So, hey guys, remember back in that Wolverine review I did where I indicated that there was a possibility that I might not be done with my Christmas Reviews? Yeah, turns out I wasn’t. I have this habit of asking for things that aren’t out quite in time for Christmas. Case in point, NECA’s third series of Aliens figures. But now they’re here and I’m totally stoked to get these guys reviewed!
In the second series of the line, NECA released the Big Chap, the version of the creature from the first film. This kicked off NECA’s 35th Anniversary tribute, which continues through both Series Three and Four. For Three, the figure is Kane, the ill-fated astronaut who serves as the creatures “parent.” Let’s have a look at how he turned out.
THE FIGURE ITSELF
Kane is part of NECA’s Aliens Series Three. The figure is based on Kane’s space-suited appearance, from when he, Dallas, and Lambert are exploring the derelict ship. Specifically, this figure is based on Kane from the end of that sequence, after he’s been “face-hugged.” Essentially, this serves as an excuse to release a Kane figure without the impossible to obtain John Hurt likeness. Kane is about 7 inches tall and features 24 points of articulation, which is quite impressive for this design. Kane features an all-new sculpt, though most of his sculpt was done with a bunch of re-use in mind. Series Four will see this body re-used on not one, but two other figures, and if NECA ever gets Veronica Cartwright’s likeness rights, we’re guaranteed another. To be fair, the Nostromo space suits are all built the same way, so re-use is very much warranted. The suit is fantastically sculpted; every surface is properly textured and all of the details look pretty much spot on to the movie’s design. Many pieces are made from rubber add-ons, affixed to the main figure, which adds some really great dimension to the figure. For figure specific pieces, there’s a head and a two-piece removable helmet. The helmet is a great match for the suit, and it even features the proper melting on the faceplate, replicating the facehugger’s entry-point. Under the helmet is the figure’s head, which, for being a sculpt that legally can’t be John Hurt, is remarkably movie accurate. The facehugger is a completely separate piece, glued in place, and it looks like it should. What can be seen of the head is pretty great too, looking just like John Hurt…..’s ears and hair (and just in case you’re wondering, no, there isn’t an Hurt face under the facehugger, though it does get pretty darn close). The figure’s paint is decent, though not quite as good as the sculpt. There’s a moderate amount of bleed over. The suit and armored pieces feature some nice weathering, but the armored parts are tacky, I’d assume due to some chemical reaction. Other than that, the paint is actually quite nice. I especially like the differences in the finishes on the head, which further emphasize the differences between Kane and the facehugger.

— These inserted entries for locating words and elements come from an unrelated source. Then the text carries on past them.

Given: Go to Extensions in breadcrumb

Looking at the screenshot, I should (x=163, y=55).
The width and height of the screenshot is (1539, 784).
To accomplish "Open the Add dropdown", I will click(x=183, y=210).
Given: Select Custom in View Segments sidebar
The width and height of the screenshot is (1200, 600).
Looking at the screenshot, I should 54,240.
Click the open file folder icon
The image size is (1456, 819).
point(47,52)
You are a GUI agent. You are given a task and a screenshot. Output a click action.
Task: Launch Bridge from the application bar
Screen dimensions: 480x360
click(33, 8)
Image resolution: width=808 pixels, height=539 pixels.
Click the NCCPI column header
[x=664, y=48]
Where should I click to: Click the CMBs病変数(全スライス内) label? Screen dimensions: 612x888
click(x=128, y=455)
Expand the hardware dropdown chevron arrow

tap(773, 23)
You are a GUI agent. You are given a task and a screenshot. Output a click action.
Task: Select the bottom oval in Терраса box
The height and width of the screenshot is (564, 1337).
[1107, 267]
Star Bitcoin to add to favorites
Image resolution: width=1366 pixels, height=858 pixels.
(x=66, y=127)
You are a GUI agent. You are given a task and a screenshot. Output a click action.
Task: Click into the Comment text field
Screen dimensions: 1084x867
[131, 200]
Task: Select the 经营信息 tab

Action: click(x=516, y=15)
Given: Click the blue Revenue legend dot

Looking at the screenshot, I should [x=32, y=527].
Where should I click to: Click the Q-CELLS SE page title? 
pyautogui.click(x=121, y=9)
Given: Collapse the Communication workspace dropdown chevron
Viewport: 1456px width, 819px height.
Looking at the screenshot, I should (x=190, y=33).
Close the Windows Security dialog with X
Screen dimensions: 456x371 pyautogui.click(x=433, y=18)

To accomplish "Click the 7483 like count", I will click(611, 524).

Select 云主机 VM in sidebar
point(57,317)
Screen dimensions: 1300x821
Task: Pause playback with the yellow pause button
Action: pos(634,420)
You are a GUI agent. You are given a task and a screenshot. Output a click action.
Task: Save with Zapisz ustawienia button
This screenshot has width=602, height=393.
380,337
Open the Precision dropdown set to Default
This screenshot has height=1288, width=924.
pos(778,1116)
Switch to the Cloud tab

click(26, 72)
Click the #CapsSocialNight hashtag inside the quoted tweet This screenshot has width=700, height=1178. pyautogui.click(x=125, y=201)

Kane is packed with a flare gun and a flashlight, both of which are nicely done and movie accurate.
THE ME HALF OF THE EQUATION
Kane, along with the rest of Series Three, was a slightly delayed Christmas Gift from my supremely supportive parents. I’ll fully admit that Kane was not at the top of my list for this series. Still, it’s a pretty signature look, and it’s a good design, so I knew it had potential. Aside from the issue with the sticky armor, Kane is far beyond my expectations for the figure. He’s a really great figure, and he’s made me anxious to get some of the other space suited figures.